The paradigm of political development, based the projections of the mid-20th century's idea of progress, left the central position it had occupied in comparative political science after World War II, first in quantitative research where the functionalist perspective was dominant, then in the culturalist approaches that were also nourished from anthropology. Drawing on theories of universalist political development, which purport social change to be uniform and teleogical just like social change, this article places the processes that directly contemplate the culturalist approaches that lean toward particularizing the processes of social change by placing extreme emphasis on tradition under the microscope. In addition, it aims to open these two approaches to debate the possibilities of historical sociology as an alternative. In line with this, the political developmental perspective, which unifies communities, will be examined through different manifestations by first claiming the field of inspiration and change to be an intrinsic process from classical sociology.
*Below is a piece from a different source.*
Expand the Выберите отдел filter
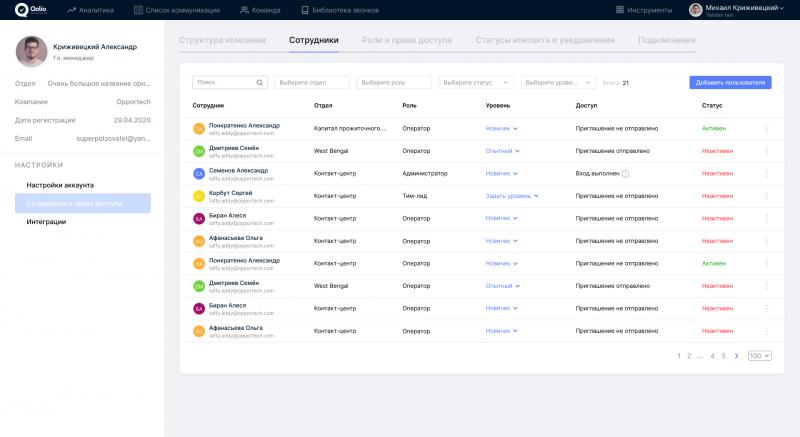This screenshot has height=437, width=800. [x=311, y=83]
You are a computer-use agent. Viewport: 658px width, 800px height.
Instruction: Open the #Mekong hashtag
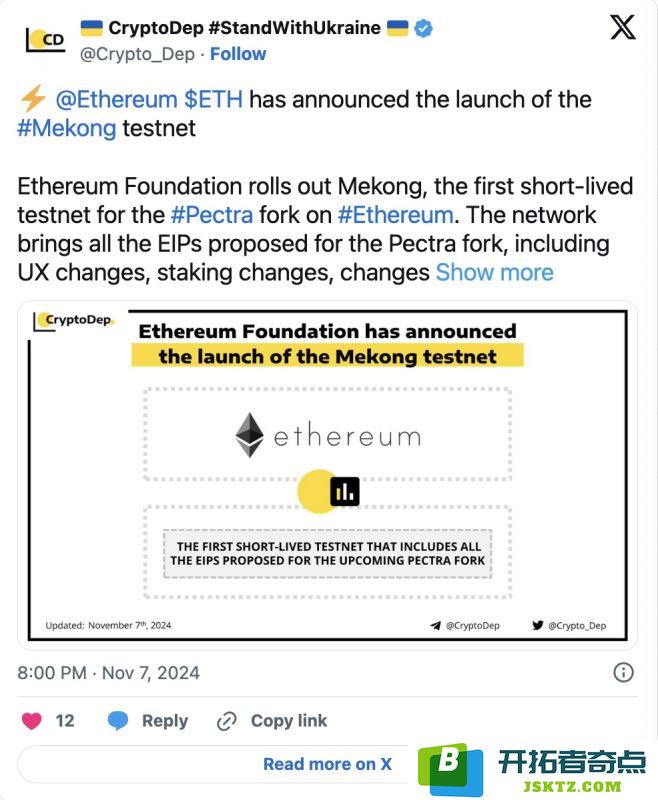click(x=67, y=129)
Afterward, emerging culturalist approaches will be evaluated in parallel with inclusion of the concept of culture in analyses on social change, which in the social sciences has increasingly gained importance in the foreground of anthropology. Last to be emphasized will be the contributions of historical sociology, which stands out over these two poles and expresses a new interdisciplinary organization of social scientific knowledge in studies on the subject area of social and political change.